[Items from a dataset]

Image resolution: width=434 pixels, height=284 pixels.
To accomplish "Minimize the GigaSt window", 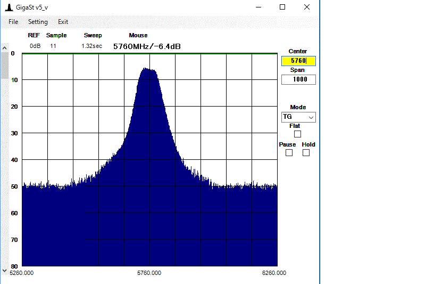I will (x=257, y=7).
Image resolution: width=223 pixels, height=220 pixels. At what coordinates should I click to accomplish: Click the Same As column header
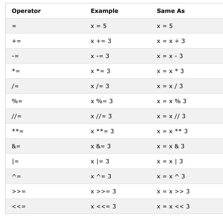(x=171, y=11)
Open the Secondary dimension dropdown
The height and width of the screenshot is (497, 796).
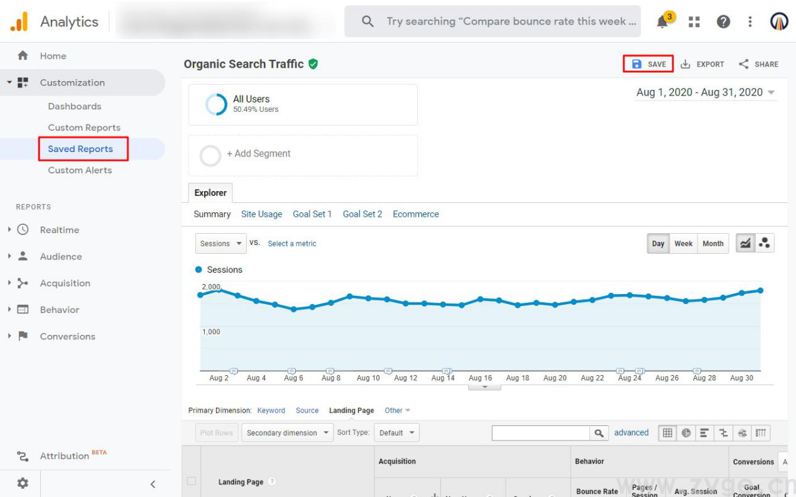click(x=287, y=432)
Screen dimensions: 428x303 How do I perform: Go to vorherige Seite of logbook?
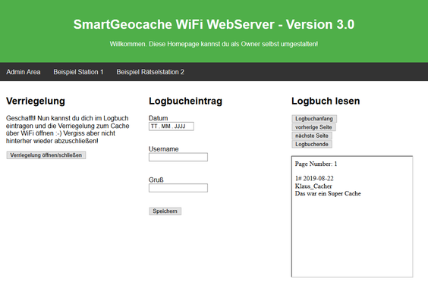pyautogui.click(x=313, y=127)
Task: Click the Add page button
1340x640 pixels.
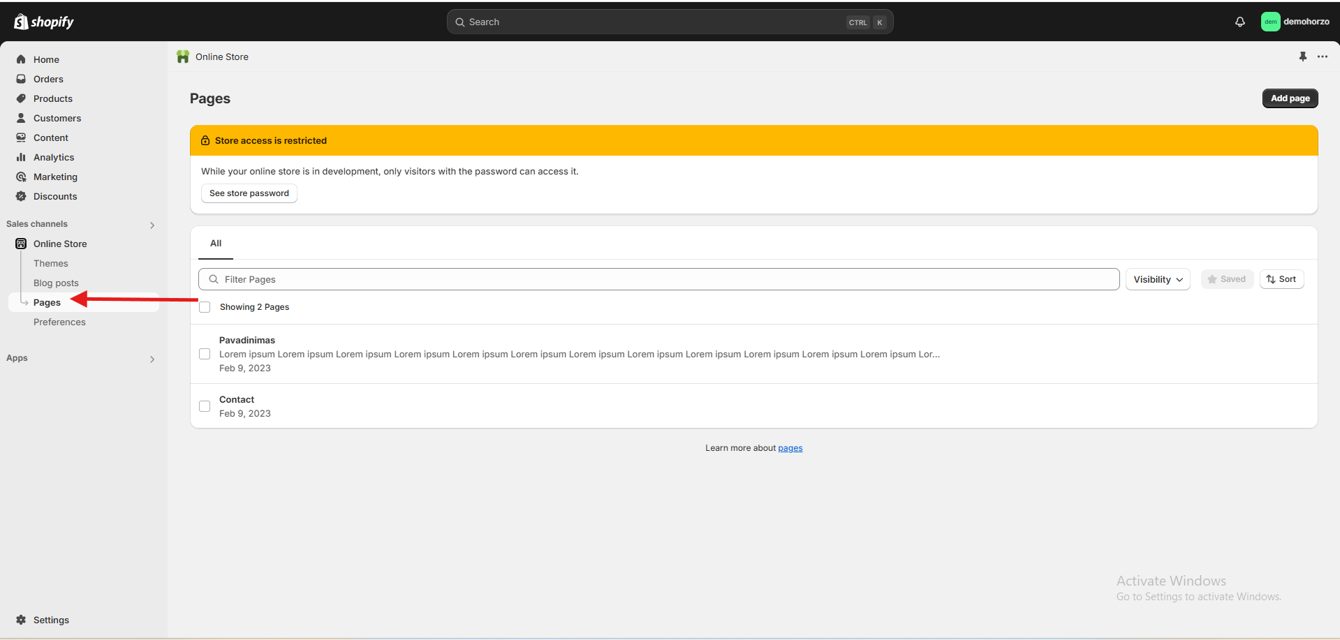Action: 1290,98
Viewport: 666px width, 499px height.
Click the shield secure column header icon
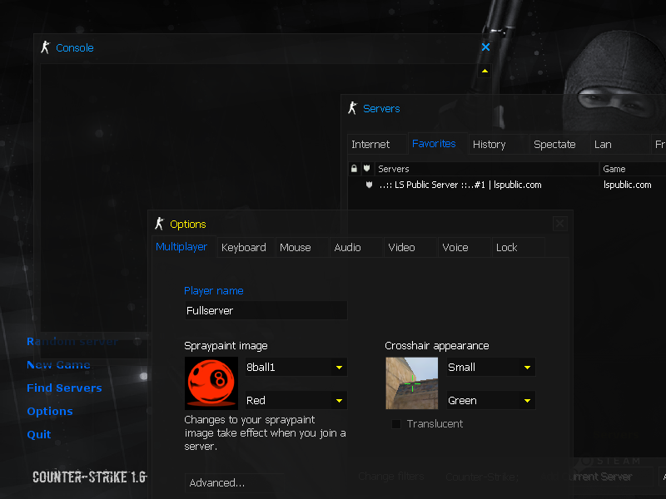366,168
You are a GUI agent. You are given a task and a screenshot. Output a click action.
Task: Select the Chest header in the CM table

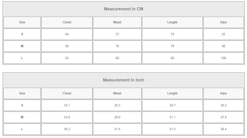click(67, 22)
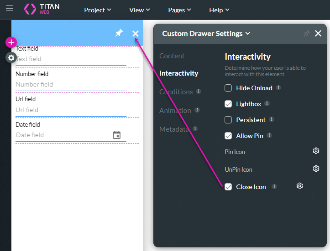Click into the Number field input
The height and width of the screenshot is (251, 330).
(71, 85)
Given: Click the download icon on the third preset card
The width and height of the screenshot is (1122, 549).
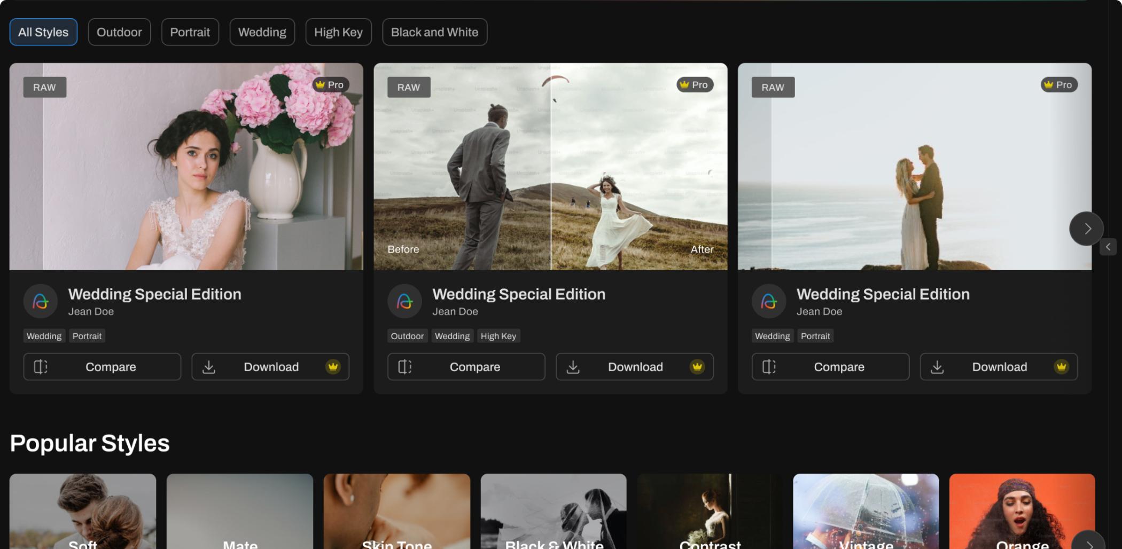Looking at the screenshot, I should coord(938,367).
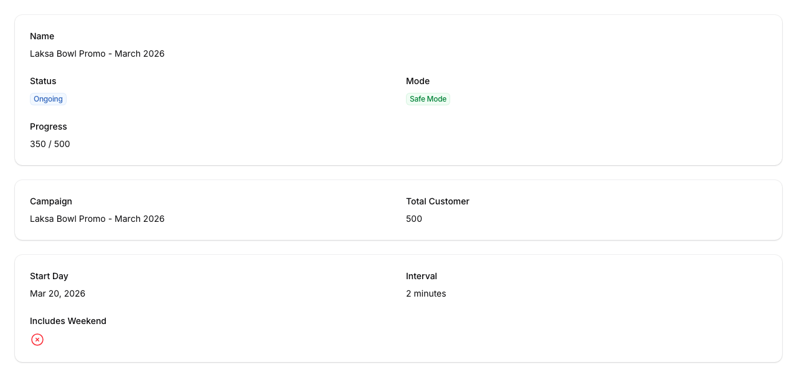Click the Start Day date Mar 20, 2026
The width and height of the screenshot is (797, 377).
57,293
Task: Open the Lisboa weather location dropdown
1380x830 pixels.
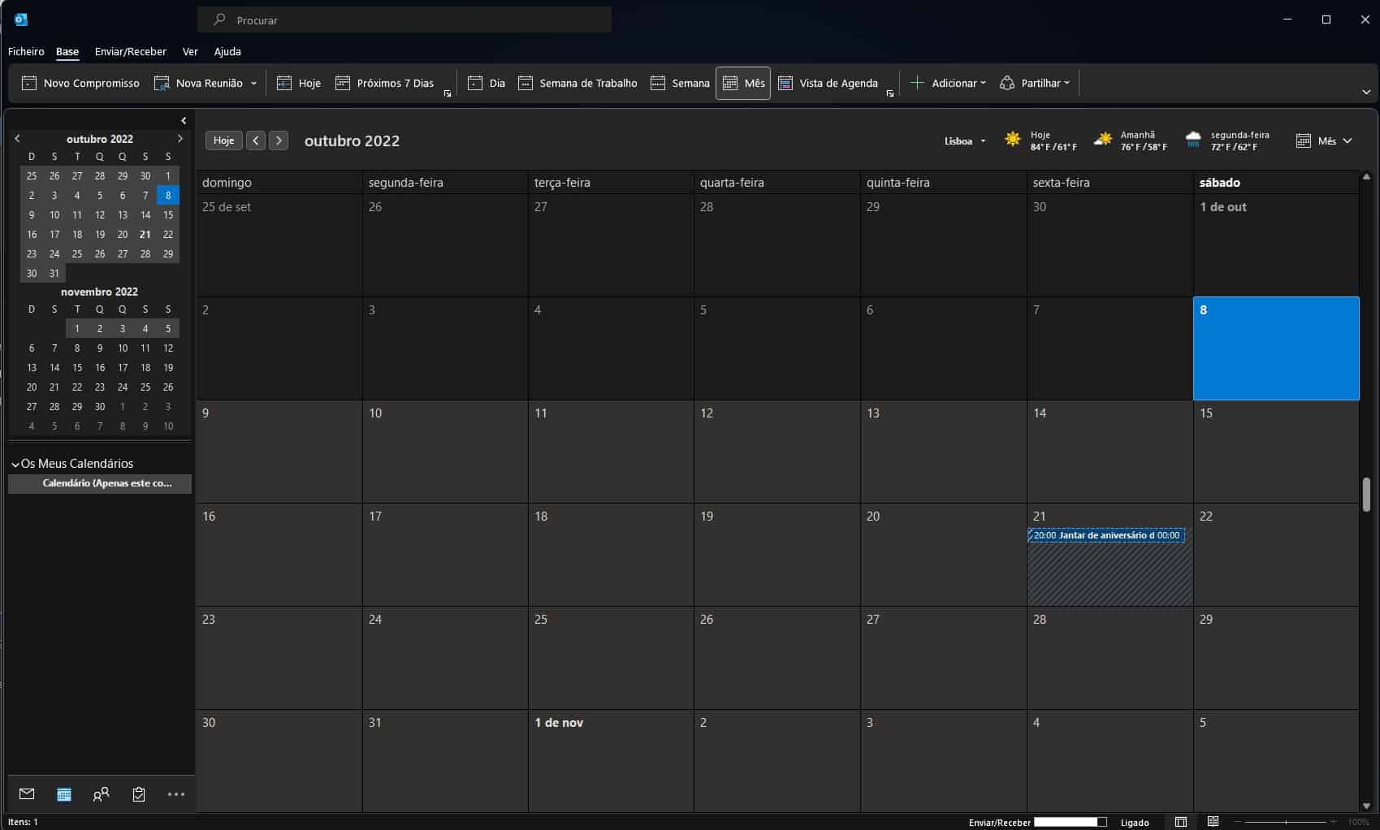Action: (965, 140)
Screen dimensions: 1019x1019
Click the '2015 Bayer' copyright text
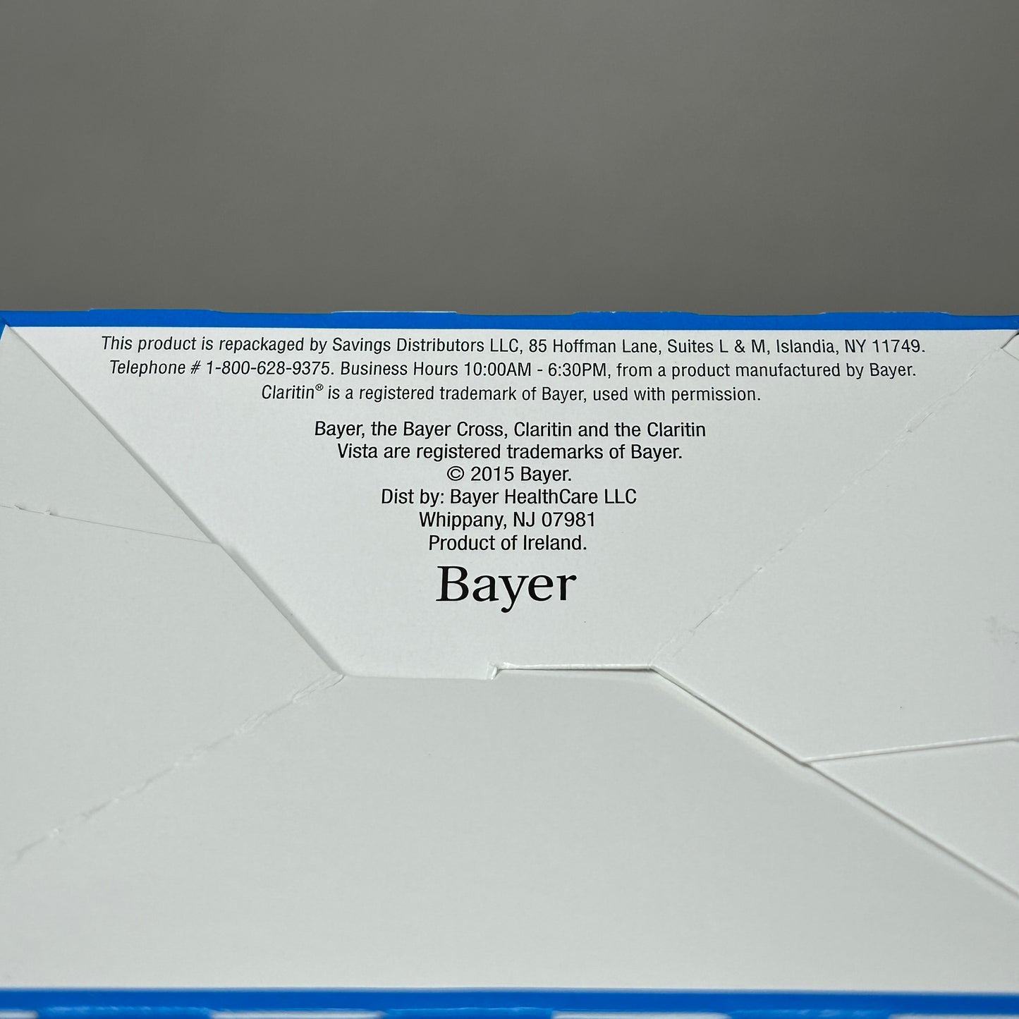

:: YOUR INSTRUCTIONS ::
Output as a JSON list of strings the lines from the one containing "Open the Secondary dimension dropdown" through the end of the records, one string per line, skipping blank lines and leaving out the pictures.

:: COMPLETED TASK ::
[
  "Open the Secondary dimension dropdown",
  "The height and width of the screenshot is (497, 796).",
  "click(x=287, y=432)",
  "Screen dimensions: 428x303 How do I perform: Go to vorherige Seite of logbook?",
  "pyautogui.click(x=313, y=127)",
  "Task: Click the Add page button",
  "1340x640 pixels.",
  "Action: 1290,98",
  "Viewport: 666px width, 499px height.",
  "Click the shield secure column header icon",
  "366,168",
  "You are a GUI agent. You are given a task and a screenshot. Output a click action.",
  "Task: Select the Chest header in the CM table",
  "click(67, 22)",
  "Click into the Number field input",
  "The height and width of the screenshot is (251, 330).",
  "(71, 85)",
  "Given: Click the download icon on the third preset card",
  "The width and height of the screenshot is (1122, 549).",
  "Looking at the screenshot, I should coord(938,367).",
  "Click the Start Day date Mar 20, 2026",
  "The width and height of the screenshot is (797, 377).",
  "57,293",
  "Task: Open the Lisboa weather location dropdown",
  "1380x830 pixels.",
  "Action: (965, 140)",
  "Screen dimensions: 1019x1019",
  "Click the '2015 Bayer' copyright text"
]